For a consumer application, the response time, display resolution and battery life are the top features. The lifecycle of the battery is directly proportional to its capacity, power spikes and usage profile. The battery size cannot be increased indiscriminately because of cost, space and reliability considerations. Semiconductor power loss is dependent on capacitance, wire load, gates, supply voltage, signal transitions and leakage current. System power is centered around the display, touch capacitance, processor and memory. The latency, throughput and thermal design power (TDP) of the processor and the processing systems such as single board computers, electronic control units (ECU) and high performance computing are driving criteria in product design. The first algorithm that comes to mind when reducing power is power gating, technique of shutting down the device or network when there is no task executing. This is easier suggested than deployed because of the impact on safety, timing deadlines and cost of implementation.
For any new system, the number of power states, concurrent thread operations, transition times and switching require a detailed power evaluation prior to finalizing the specification. Moreover, the specification must be trade-off between performance, power, functionality and sometimes reliability. The processing options, interface capacity, applications variations, display systems and other MEMS/mechanical systems on today’s system makes it very difficult to predict the power consumption using analytical methods such as Excel. Power measurement requires a combination of a resource and cycle-accurate model to make predictions that have an extremely high probability off occurrence.
System-level modeling using software packages such VisualSim, from Mirabilis Design, or transaction models in C++ have been used for a long time to explore the performance of electronics and semiconductors. Graphical modeling environments like VisualSim allow interactive evaluation of the system while programming languages offer far greater openness. These models will have the definition of the resources, hardware, schedulers, traffic, use cases and network. The cycle-accurate definition of the hardware platform is not a major consideration early in the design process, thought it can be added as the scope of the evaluation narrows to answer specific questions such as the impact of periodic refresh on the power consumption when 1X or 2X. To this timing model, VisualSim has added power exploration, thus offering a complete system analysis solution.
VisualSim is a model-based system simulation software that accelerates development using component-based modeling methodology and provides a large portfolio of reports. The system can be a processor, System-on-Chip, autonomous driving assistance system, flight avionics or an adventure camera. The modeling components can be a resource, FPGA, discrete component, electrical systems, MEMS, processors, distribution-based traffic generator, hardware peripheral and software task graphs. A resource is sub-system that consumes time or quantity. Examples of resources can be a gimbal motor or a accelerometer.

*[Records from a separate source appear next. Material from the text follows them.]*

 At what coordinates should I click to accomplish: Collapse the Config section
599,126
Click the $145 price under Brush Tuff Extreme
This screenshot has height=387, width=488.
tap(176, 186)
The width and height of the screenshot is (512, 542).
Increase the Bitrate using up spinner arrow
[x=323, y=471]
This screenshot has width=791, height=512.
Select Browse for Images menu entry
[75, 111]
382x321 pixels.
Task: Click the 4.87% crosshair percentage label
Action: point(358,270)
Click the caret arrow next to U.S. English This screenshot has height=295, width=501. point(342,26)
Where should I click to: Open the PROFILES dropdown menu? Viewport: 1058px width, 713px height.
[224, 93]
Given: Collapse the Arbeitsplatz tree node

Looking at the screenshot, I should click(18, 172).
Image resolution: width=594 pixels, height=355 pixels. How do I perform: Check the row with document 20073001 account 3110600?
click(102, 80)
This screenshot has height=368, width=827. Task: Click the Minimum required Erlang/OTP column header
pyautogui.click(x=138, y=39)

To incorporate power analysis into the system-level simulation, the system model must contain the power per state for each device. The power number can be a value or a combination of voltage, area, switches, leakage and LDO efficiency. An example of a power state value is shown in Table 1.
Table 1: Expression for the power in a Device State
The model must incorporate the impact of transitions and dynamically move from one state to another state as the use case and traffic executing on a device changes. The change to a new state can be starting a new execution, moving to deep sleep after a period of inactivity, executing a low priority vs high priority use case and specific conditions such as memory Activate and Refresh. The power expression value must change in tandem with the timing attributes such as clock speed and temperature.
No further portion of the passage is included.